Van cayendo en desuso antiguas normas de urbanidad que hacían del niño un hombre bien educado. Algunas fórmulas de comportamiento social venían de lejos; Cicerón se mostraba tan correcto como los escolares del gran pedagogo español Quintiliano, estudiado y admirado por Ezequiel Solana, maestro de maestros. Durante siglos, la buena educación enseñó que en el saludo había que mostrar interés mutuo por la salud y la familia, los dos bienes mejor valorados del prójimo. Pregunta obligada al encontrarse dos amigos: -¿Y la familia? Respuesta acostumbrada: -Bien, gracias. En la despedida no podía faltar el encarecido encargo de recuerdos a la familia. Al día de hoy tales exquisiteces no se estilan: hasta podría considerarse imprudencia temeraria preguntar por la familia. Nadie tiene derecho a meterse en aquello que pertenece estrictamente a la vida privada de cada cual: Así pontificaba, con tanto desparpajo como ignorancia, un joven progre encumbrado en el Olimpo de las tertulias televisivas y obviamente encantado de haberse conocido tan guapo y tan listo. En más de una ocasión he recordado que la progresía de nuestro tiempo no admira ni desprecia al antiguo gurú de la democracia Juan Jacobo Rousseau: simplemente lo ignora; en consecuencia, desconoce que el famoso filósofo ginebrino definió la familia como «la más antigua y la única natural de todas las sociedades», de donde fácilmente se deduce que la familia es un elemento esencial de la democracia.

Promocionada por el eminentísimo y activísimo cardenal Rouco Varela hoy se celebra en la plaza Colón de Madrid la Fiesta de la Familia. Se pronostica un éxito tan espectacular como en las anteriores ediciones, a pesar de la rácana, cuando no negativa, aportación mediática. Por tratarse de una manifestación popular de católicos, los actos programados revisten eminente carácter religioso, lo que no es óbice para que signifiquen una oportuna y necesaria reivindicación de la familia tradicional, presente en diferentes culturas. La crisis de la institución familiar es, probablemente, la más grave enfermedad social de todos los tiempos, pues pone en peligro la marcha normal de la Humanidad. No hay crisis espontáneas, todas tienen causas concretas y orígenes conocidos. La familia ha sido víctima de una persecución implacable y inteligentemente tramada y desarrollada con tenacidad y singular eficacia. En artículo abecedario, Juan Manuel de Prada imputa al capitalismo en el desaguisado. Incontrovertible afirmación. Pero como en otras cuestiones de relevancia moral y ética, el capitalismo rapaz y el marxismo antirreligioso se tocan y coinciden en el objetivo mientras la derecha observa con la cabeza gacha, consiente sin decir mus y por miedo a ser considerada carca y anticuada, pone su granito de arena.

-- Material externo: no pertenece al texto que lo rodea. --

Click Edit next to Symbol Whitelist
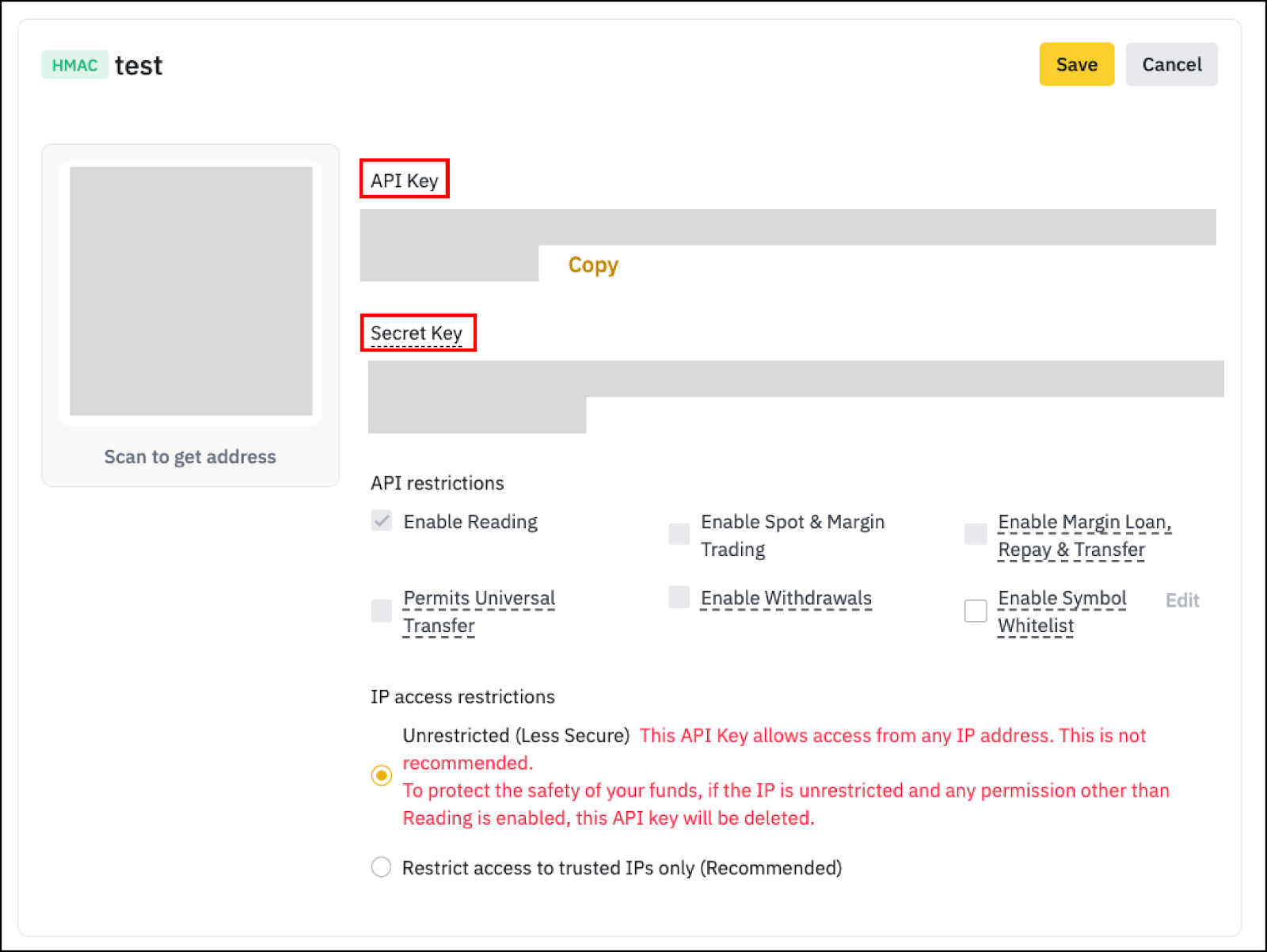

Los defensores de la familia argumentan no solo con razones religiosas, sino también con datos profanos incontestables. Denuncian las causas de la crisis de la institución familiar y ponen en evidencia sus desastrosos efectos. Entre las causas principales, la legislación que perjudica a la familia tradicional y limita la natalidad: el divorcio exprés, el «matrimonio gay», la venta libre de píldoras anticonceptivas, el aborto. Esta misma mañana leía en un artículo que en el último año el llamado IVE ha causado en España tantas muertes como las sufridas por los dos bandos contendientes en toda la guerra civil. ¿Cuántas vidas interrumpidas violentamente le parecerán suficientes al Gobierno para decirse a modificar la ley, como prometió? Las funestas y previsibles consecuencias de la crisis impuesta a la familia y la natalidad, es reconocida -como era de esperar- por sociólogos y políticos: faltan niños, enflaquece el Registro y se pone en peligro el sistema de Seguridad Social. La llegada de matrimonios jóvenes emigrantes aportó efímera alegría al padrón; pero algunas aprendieron pronto a nadar y guardar la ropa, por aquello de que donde fueres haz como vieres. Aquí no es probable aquella política «de prole augenda» que gobernantes previsores utilizaron para reponer la falta de brazos necesarios para el país. Aquí, dice un mosén tradicional que considera el aborto como delito de lesa Humanidad, únicamente se multiplican los moros, seguros de que poseerán la tierra. No era una broma el anuncio del Gran Muftí de París: «Con los vientres de nuestras mujeres conquistaremos Francia». Entonces pondrán a las francesas a parir.